Ваши задания:
**a)** Что, согласно фрагменту о хюбрисе и харизме, оказывается мерой престижных трат?
**b)** Продублируйте дословно часть фрагмента о хюбрисе и харизме: начните со слов «Можно ли из» и остановитесь после слов «происхождение сугубо перформативно?».

Фрагмент текста:

━━━━━━

Можно ли из этого затруднения сделать вывод о том, что амбивалентность – характеристика не только сакрального и сакральной власти, но и власти как таковой? И если это так, то каков статус этого утверждения? Имеет ли он, скажем, онтологический смысл, даже если его происхождение сугубо перформативно?

2. Смерть в терминах престижной траты: взаимная конвертация хюбриса и харизмы

Разговор о взаимосвязи концептов «хюбрис» и «харизма», имеющих прямое отношение к героической этике в древнегреческом ключе, отталкивается явным образом от материала античного эпоса и мифа. Но он может увести нас далеко за рамки мифологических и даже антропологических исследований, если рассмотреть «хюбристические» деяния, с завидным постоянством обрывающие блестящие карьеры эпических царей и героев в контексте вопроса о цене властной харизмы, и шире – в контексте проблемы власти как таковой. Греческий миф, несмотря на свою изрядную затертость разнообразными гуманитарными штудиями, все же дает прекрасный материал для обсуждения того, что можно было бы назвать культурным сценарием обретения и утраты властной харизмы. Соответственно, этот материал может позволить как минимум более подробно рассмотреть проблему амбивалентности власти в контексте практик сакрализации, постановке которой был посвящен предыдущий параграф, расположив ее в горизонте вопроса об антропологическом смысле актов трансгрессии и опыта суверенности, где мерой престижных трат оказывается смерть.

━━━━━━

Записи для поиска текста и элементов:
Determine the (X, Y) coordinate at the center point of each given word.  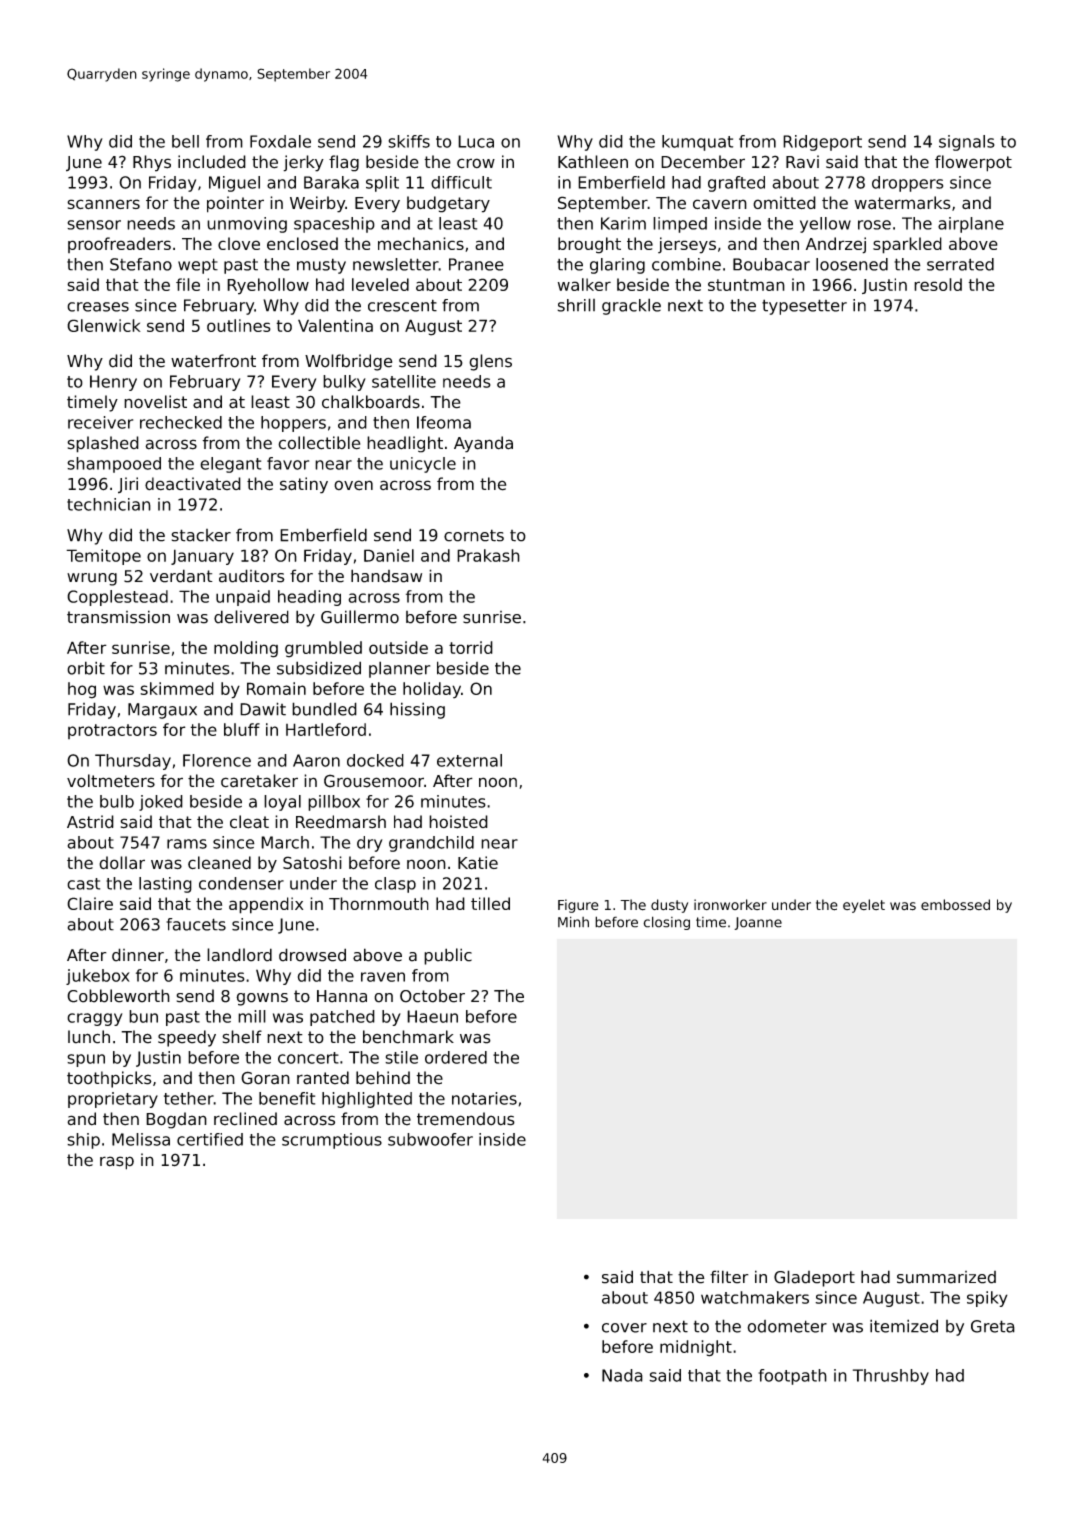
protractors (112, 731)
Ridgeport (822, 143)
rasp (117, 1163)
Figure (578, 906)
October (432, 996)
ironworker (730, 904)
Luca (476, 141)
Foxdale (280, 141)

━━━━━━

Ответы по заданиям:
**a)** Смерть.

**b)**
Можно ли из этого затруднения сделать вывод о том, что амбивалентность – характеристика не только сакрального и сакральной власти, но и власти как таковой? И если это так, то каков статус этого утверждения? Имеет ли он, скажем, онтологический смысл, даже если его происхождение сугубо перформативно?